The NHA Research Library is in the process of building a database on the tombstones of Nantucket. Epitaph inscriptions, condition information, design motifs, and specific location information are available on many cemeteries through this database, which is available to everyone. Photographs of the stones are being added (hence the stooping in the cemetery). The project is building on work on the Old North and Newtown Cemeteries recorded by the NHA in 1900 and work completed by Barbara White’s middle school students, and accomplished with the help of many volunteers. Hopefully all the cemeteries in Nantucket, except Prospect Hill, will be entered into this database by the end of the summer.
Many people who ask questions about cemeteries at the NHA Research Library are looking for their ancestors’ gravestones.
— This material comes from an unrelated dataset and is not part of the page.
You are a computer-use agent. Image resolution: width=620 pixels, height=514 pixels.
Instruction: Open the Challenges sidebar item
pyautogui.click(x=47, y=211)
If a death date is on the marker, it’s a good source of genealogical information. Sometimes people want to simply visit a relative’s resting place. In the cemetery project, we are hoping to answer such queries, as well as record the current condition of the markers. Some of the stones are in terrible shape– covered with lichens, broken, or damaged by weed-whackers. On some stones, the lettering has just weathered away, especially on stones made out of a certain kind of pink sandstone, called “brownstone.” The inscriptions recorded in 1900 have really helped with our current effort and we have been able to match up nearly illegible stones with the old records.
I’ve found some interesting epitaphs in Nantucket’s cemeteries. One of my favorites is:
Remember me as you pass by
As you are now so once was I.
As I am now so you must be.
Prepare for death and follow me.
There’s a chastising tone to this, as if to say, “don’t think you’re better than I, just because you’re alive.” Apparently it was also a favorite of early Nantucketers, because variants are located on several stones. There are also some wonderful carvings. Look in the Old North cemetery for slate tombstones featuring winged skulls, which symbolize the flight of the soul from mortal man. The faces grimace at you as you walk by-small specters watching the living. The cemetery behind the hospital has quite a few lovely tree-motif stones. The most popular design across all Nantucket cemeteries, however, is an urn with a willow tree or willow branches. The willow, according to tradition, symbolizes perpetual grief and mourning; the urn, immortality. Urns draped with garlands or featuring angels peeping inside are common in Victorian graveyards. In the older cemeteries, the stones are not in neat rows. The headstones and footstones frequently face in opposite directions. This higgledy-piggledy arrangement is exacerbated by many stones being missing.
Missing stones are not uncommon in cemeteries. Some may have fallen and been buried over time. It seems unlikely that a stone could lie long enough to get buried, but it happens. Take a walk through any old cemetery and you’ll see some in the process of being engulfed. Some of the markers may have decayed. The 1900 record describes some markers as wooden tablets, so it’s not unreasonable that the stones have not have survived for another hundred years. Missing stones may also have been stolen. You may ask yourself, who would steal a grave marker? People who like antiques, people who want souvenirs, and sometimes, well-meaning people who wish to “rescue” an obviously uncared for item from the cemetery. Although Massachusetts law (Chapter 272: Section 73A) directs that stones may be removed for repair or reproduction “by community sponsored, educationally oriented, and professionally directed repair teams,” somehow in many people’s minds this has translated to moving it to their living rooms for safe keeping.
The mission of the NHA is to preserve and interpret the history of Nantucket, and the stones of the cemeteries are lasting, but not permanent, records of that history. In an effort to serve the Nantucket community, we are attempting to preserve such records.